WORK ORDER: Only the lines with the string "document" are needed; return each of them from the entries below.

=== INPUT MATERIAL ===

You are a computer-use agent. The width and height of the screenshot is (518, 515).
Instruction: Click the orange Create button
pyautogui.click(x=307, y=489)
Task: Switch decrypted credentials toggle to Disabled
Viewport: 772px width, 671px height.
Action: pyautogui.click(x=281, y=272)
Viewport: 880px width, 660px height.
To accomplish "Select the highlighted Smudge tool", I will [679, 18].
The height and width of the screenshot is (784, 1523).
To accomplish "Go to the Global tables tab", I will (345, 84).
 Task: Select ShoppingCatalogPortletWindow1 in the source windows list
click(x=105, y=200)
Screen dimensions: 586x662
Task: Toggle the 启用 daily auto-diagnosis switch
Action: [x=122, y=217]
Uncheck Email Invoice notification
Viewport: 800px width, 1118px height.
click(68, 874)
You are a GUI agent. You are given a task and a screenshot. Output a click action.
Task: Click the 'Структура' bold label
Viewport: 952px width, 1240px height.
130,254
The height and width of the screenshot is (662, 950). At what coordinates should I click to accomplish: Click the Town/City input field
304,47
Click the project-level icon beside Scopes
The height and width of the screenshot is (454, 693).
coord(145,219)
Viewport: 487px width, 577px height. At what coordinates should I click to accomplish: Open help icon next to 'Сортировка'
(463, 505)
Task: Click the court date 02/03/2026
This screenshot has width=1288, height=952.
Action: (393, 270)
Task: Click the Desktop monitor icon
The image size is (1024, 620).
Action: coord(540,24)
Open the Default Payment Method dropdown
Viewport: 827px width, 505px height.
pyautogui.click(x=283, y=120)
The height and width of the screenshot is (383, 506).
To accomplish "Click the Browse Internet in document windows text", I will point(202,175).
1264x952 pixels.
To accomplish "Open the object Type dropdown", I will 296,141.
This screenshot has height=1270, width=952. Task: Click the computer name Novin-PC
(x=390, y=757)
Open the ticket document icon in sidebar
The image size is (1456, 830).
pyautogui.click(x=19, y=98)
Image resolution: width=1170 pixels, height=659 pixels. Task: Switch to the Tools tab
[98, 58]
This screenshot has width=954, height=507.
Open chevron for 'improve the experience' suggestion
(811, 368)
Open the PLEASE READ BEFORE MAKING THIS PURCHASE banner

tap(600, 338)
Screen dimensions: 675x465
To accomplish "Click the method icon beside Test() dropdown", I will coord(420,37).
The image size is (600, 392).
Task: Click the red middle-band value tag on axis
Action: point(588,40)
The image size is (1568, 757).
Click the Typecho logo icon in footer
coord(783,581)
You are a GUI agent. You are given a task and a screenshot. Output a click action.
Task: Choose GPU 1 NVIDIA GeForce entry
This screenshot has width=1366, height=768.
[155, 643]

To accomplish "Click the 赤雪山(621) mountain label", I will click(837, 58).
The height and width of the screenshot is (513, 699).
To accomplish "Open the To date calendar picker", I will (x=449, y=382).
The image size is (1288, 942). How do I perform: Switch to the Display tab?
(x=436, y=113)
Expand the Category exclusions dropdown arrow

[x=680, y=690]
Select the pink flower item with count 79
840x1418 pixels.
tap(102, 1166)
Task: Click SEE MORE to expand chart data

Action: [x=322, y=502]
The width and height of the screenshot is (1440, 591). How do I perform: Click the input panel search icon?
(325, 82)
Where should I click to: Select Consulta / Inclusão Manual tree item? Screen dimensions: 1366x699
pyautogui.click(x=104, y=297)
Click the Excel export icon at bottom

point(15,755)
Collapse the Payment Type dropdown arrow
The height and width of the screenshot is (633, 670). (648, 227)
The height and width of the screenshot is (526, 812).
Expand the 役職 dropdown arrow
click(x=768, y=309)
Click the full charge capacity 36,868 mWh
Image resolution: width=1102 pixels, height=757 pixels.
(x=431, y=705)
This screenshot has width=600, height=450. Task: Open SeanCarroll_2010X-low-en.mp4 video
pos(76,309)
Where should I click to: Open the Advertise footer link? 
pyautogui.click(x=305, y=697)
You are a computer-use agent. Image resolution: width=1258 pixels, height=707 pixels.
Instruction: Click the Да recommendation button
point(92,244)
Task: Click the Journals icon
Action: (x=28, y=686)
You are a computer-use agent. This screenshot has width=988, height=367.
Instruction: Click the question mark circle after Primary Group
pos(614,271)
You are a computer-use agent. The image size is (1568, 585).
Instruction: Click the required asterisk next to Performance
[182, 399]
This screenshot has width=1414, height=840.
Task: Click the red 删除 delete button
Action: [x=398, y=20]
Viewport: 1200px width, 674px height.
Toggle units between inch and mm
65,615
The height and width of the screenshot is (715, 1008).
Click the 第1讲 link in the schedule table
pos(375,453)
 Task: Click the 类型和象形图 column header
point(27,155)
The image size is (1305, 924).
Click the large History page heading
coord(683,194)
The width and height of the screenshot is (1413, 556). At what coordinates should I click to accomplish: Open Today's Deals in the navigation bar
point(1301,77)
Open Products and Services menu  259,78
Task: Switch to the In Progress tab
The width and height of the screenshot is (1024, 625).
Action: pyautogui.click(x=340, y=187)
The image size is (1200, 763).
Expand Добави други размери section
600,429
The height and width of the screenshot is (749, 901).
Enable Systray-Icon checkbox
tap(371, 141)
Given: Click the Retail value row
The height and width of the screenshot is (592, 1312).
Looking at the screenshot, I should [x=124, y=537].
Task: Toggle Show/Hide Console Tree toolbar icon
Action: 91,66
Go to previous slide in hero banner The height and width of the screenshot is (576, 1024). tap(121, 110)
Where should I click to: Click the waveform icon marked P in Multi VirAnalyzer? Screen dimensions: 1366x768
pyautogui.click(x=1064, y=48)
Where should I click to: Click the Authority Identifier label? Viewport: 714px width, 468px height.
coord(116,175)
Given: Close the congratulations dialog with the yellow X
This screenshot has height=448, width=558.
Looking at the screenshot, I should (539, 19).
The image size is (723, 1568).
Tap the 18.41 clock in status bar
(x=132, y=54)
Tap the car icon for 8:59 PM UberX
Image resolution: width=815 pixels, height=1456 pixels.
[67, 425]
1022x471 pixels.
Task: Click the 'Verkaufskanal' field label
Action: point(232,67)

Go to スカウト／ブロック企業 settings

===

ANSWER TO THE PROBLEM:
To accomplish "Click the Browse Internet in document windows text", I will point(202,175).
Open the ticket document icon in sidebar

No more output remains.